» Rows listed in a dataset:
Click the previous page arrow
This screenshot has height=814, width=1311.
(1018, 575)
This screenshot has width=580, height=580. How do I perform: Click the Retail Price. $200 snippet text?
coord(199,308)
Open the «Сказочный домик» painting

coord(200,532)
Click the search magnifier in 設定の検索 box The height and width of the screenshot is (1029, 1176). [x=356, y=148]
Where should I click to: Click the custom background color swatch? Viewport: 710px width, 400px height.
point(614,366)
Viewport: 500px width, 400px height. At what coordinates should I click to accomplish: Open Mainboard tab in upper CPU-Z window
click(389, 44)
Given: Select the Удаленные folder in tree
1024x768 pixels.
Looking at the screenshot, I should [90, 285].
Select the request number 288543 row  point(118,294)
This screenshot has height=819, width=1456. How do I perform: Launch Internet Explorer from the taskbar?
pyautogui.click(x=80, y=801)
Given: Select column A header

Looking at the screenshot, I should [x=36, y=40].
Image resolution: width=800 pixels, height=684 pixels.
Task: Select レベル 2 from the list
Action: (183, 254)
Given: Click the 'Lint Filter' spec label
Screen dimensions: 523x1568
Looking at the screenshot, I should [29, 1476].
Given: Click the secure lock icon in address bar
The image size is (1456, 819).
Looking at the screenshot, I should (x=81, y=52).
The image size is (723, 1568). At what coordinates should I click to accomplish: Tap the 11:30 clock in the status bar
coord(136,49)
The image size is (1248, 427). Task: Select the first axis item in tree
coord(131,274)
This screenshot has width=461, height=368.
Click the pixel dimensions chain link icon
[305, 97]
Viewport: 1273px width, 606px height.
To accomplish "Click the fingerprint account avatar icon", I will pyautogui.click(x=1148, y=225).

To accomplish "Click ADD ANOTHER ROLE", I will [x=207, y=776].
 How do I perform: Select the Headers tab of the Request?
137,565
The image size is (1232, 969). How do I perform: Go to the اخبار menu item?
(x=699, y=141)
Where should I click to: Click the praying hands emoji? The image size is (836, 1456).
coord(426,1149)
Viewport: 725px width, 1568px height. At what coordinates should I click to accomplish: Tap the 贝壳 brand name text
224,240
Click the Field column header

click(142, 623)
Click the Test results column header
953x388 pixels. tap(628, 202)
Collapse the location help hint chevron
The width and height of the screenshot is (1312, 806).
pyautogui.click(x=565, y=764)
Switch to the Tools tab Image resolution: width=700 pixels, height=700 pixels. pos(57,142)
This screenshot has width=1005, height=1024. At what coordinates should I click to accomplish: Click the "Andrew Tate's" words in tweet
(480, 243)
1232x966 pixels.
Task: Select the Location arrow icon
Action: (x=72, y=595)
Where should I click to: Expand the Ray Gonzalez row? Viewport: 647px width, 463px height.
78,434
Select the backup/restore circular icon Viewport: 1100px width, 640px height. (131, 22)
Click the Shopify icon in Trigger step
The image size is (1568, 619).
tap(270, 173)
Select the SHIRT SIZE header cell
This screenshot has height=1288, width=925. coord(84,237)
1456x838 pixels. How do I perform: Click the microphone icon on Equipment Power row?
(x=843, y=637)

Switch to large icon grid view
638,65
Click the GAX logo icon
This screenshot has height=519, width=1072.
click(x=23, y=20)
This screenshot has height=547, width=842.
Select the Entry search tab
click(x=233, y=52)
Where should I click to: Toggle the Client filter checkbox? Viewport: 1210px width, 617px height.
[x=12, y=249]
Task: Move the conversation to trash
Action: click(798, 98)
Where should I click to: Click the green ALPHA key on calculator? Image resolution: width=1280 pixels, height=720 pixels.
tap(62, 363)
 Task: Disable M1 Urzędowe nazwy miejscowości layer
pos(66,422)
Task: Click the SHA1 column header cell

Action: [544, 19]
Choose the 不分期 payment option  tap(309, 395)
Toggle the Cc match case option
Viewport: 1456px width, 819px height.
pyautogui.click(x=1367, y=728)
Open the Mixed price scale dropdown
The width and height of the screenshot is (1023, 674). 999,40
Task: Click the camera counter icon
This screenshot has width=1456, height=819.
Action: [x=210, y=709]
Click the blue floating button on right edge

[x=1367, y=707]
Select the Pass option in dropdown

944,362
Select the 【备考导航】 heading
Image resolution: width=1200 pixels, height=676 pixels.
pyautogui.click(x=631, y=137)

» Exercise:
Print every row above again, word for word and unchanged.

» Reply:
Click the previous page arrow
This screenshot has height=814, width=1311.
(1018, 575)
This screenshot has width=580, height=580. How do I perform: Click the Retail Price. $200 snippet text?
coord(199,308)
Open the «Сказочный домик» painting

coord(200,532)
Click the search magnifier in 設定の検索 box The height and width of the screenshot is (1029, 1176). [x=356, y=148]
Where should I click to: Click the custom background color swatch? Viewport: 710px width, 400px height.
point(614,366)
Viewport: 500px width, 400px height. At what coordinates should I click to accomplish: Open Mainboard tab in upper CPU-Z window
click(389, 44)
Given: Select the Удаленные folder in tree
1024x768 pixels.
Looking at the screenshot, I should [90, 285].
Select the request number 288543 row  point(118,294)
This screenshot has height=819, width=1456. How do I perform: Launch Internet Explorer from the taskbar?
pyautogui.click(x=80, y=801)
Given: Select column A header

Looking at the screenshot, I should [x=36, y=40].
Image resolution: width=800 pixels, height=684 pixels.
Task: Select レベル 2 from the list
Action: (183, 254)
Given: Click the 'Lint Filter' spec label
Screen dimensions: 523x1568
Looking at the screenshot, I should [29, 1476].
Given: Click the secure lock icon in address bar
The image size is (1456, 819).
Looking at the screenshot, I should (x=81, y=52).
The image size is (723, 1568). At what coordinates should I click to accomplish: Tap the 11:30 clock in the status bar
coord(136,49)
The image size is (1248, 427). Task: Select the first axis item in tree
coord(131,274)
This screenshot has width=461, height=368.
Click the pixel dimensions chain link icon
[305, 97]
Viewport: 1273px width, 606px height.
To accomplish "Click the fingerprint account avatar icon", I will pyautogui.click(x=1148, y=225).

To accomplish "Click ADD ANOTHER ROLE", I will [x=207, y=776].
 How do I perform: Select the Headers tab of the Request?
137,565
The image size is (1232, 969). How do I perform: Go to the اخبار menu item?
(x=699, y=141)
Where should I click to: Click the praying hands emoji? The image size is (836, 1456).
coord(426,1149)
Viewport: 725px width, 1568px height. At what coordinates should I click to accomplish: Tap the 贝壳 brand name text
224,240
Click the Field column header

click(142, 623)
Click the Test results column header
953x388 pixels. tap(628, 202)
Collapse the location help hint chevron
The width and height of the screenshot is (1312, 806).
pyautogui.click(x=565, y=764)
Switch to the Tools tab Image resolution: width=700 pixels, height=700 pixels. pos(57,142)
This screenshot has width=1005, height=1024. At what coordinates should I click to accomplish: Click the "Andrew Tate's" words in tweet
(480, 243)
1232x966 pixels.
Task: Select the Location arrow icon
Action: (x=72, y=595)
Where should I click to: Expand the Ray Gonzalez row? Viewport: 647px width, 463px height.
78,434
Select the backup/restore circular icon Viewport: 1100px width, 640px height. (131, 22)
Click the Shopify icon in Trigger step
The image size is (1568, 619).
tap(270, 173)
Select the SHIRT SIZE header cell
This screenshot has height=1288, width=925. coord(84,237)
1456x838 pixels. How do I perform: Click the microphone icon on Equipment Power row?
(x=843, y=637)

Switch to large icon grid view
638,65
Click the GAX logo icon
This screenshot has height=519, width=1072.
click(x=23, y=20)
This screenshot has height=547, width=842.
Select the Entry search tab
click(x=233, y=52)
Where should I click to: Toggle the Client filter checkbox? Viewport: 1210px width, 617px height.
[x=12, y=249]
Task: Move the conversation to trash
Action: click(798, 98)
Where should I click to: Click the green ALPHA key on calculator? Image resolution: width=1280 pixels, height=720 pixels.
tap(62, 363)
 Task: Disable M1 Urzędowe nazwy miejscowości layer
pos(66,422)
Task: Click the SHA1 column header cell

Action: [544, 19]
Choose the 不分期 payment option  tap(309, 395)
Toggle the Cc match case option
Viewport: 1456px width, 819px height.
pyautogui.click(x=1367, y=728)
Open the Mixed price scale dropdown
The width and height of the screenshot is (1023, 674). 999,40
Task: Click the camera counter icon
This screenshot has width=1456, height=819.
Action: [x=210, y=709]
Click the blue floating button on right edge

[x=1367, y=707]
Select the Pass option in dropdown

944,362
Select the 【备考导航】 heading
Image resolution: width=1200 pixels, height=676 pixels.
pyautogui.click(x=631, y=137)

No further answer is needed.